▶ _Things to do_
A - Swap "Wall Street" for "US markets" in the market report, starting at "IG Australia market" and ending at "Gamble and Tesla.".
B - Can you continue the report on the Australian and US stock markets from its last sentence?

==== Passage provided

IG Australia market analyst Tony Sycamore said the gains on the local bourse came from a supportive tailwind on Wall Street overnight as well as domestic data.

“The NAB business confidence index improved to negative one, from negative eight, in December,” he said, adding sub-indices including final prices, employment and labour costs were softer: “a mix that will meet the RBA’s approval”, ahead of its first meeting of the year next month.

Overnight, most stocks rose on Wall Street to build on its all-time high reached last week.

The S&P 500 added 0.2 per cent. The Dow Jones topped 38,000 points after rising 0.4 per cent. The Nasdaq composite gained 0.3 per cent.

This coming week will have a rush of companies reporting their results for the last three months of 2023, with roughly 70 companies from the S&P 500 on the calendar. They include American Airlines, Intel, Procter & Gamble and Tesla.

Analysts are expecting companies in the S&P 500 to report an overall dip in earnings for the fourth quarter, down nearly 2 per cent from a year earlier, according to FactSet. If they’re right, it would be the fourth quarter in the last five where profits have fallen.

========
==== Dataset excerpt

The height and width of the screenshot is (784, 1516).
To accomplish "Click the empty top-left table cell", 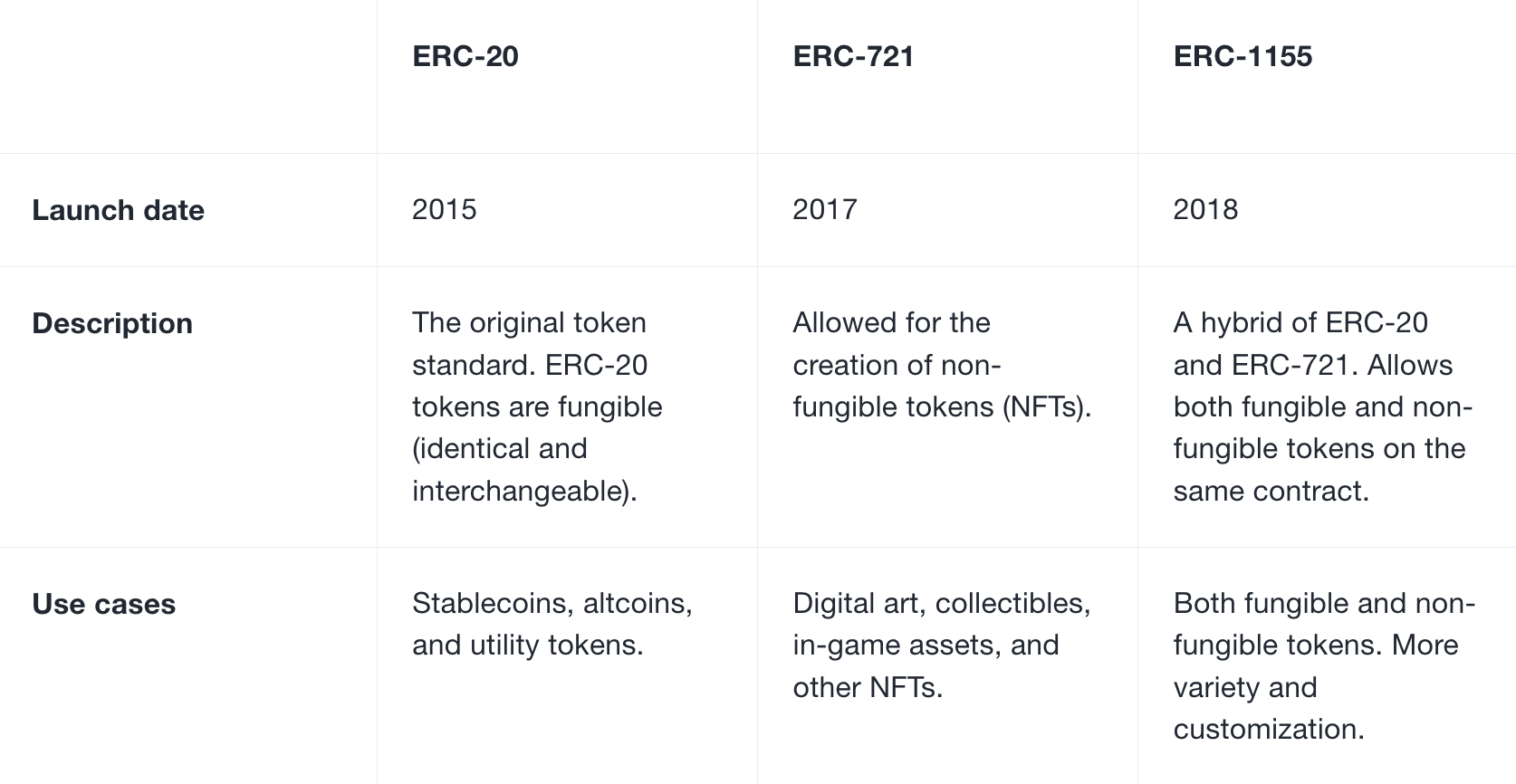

========

▶ _Exercise answers_
A -
IG Australia market analyst Tony Sycamore said the gains on the local bourse came from a supportive tailwind on US markets overnight as well as domestic data.

“The NAB business confidence index improved to negative one, from negative eight, in December,” he said, adding sub-indices including final prices, employment and labour costs were softer: “a mix that will meet the RBA’s approval”, ahead of its first meeting of the year next month.

Overnight, most stocks rose on US markets to build on its all-time high reached last week.

The S&P 500 added 0.2 per cent. The Dow Jones topped 38,000 points after rising 0.4 per cent. The Nasdaq composite gained 0.3 per cent.

This coming week will have a rush of companies reporting their results for the last three months of 2023, with roughly 70 companies from the S&P 500 on the calendar. They include American Airlines, Intel, Procter & Gamble and Tesla.

B -
That big rally, which carried the S&P 500 to a record for the first time in two years, came largely on hopes that a cooldown in inflation will allow the Federal Reserve to cut interest rates several times this year. It would be a sharp turnaround from the last two years, when the Fed jacked its main interest rate drastically higher in hopes of slowing the economy enough to grind down high inflation.

Some stronger-than-expected reports on the economy recently have reinforced hopes that no recession is arriving, while also forcing traders to push out their forecasts for when the Fed will begin cutting rates. They overall see a less than 42 per cent probability that it could begin in March, down from more than 80 per cent a week ago, according to data from CME Group.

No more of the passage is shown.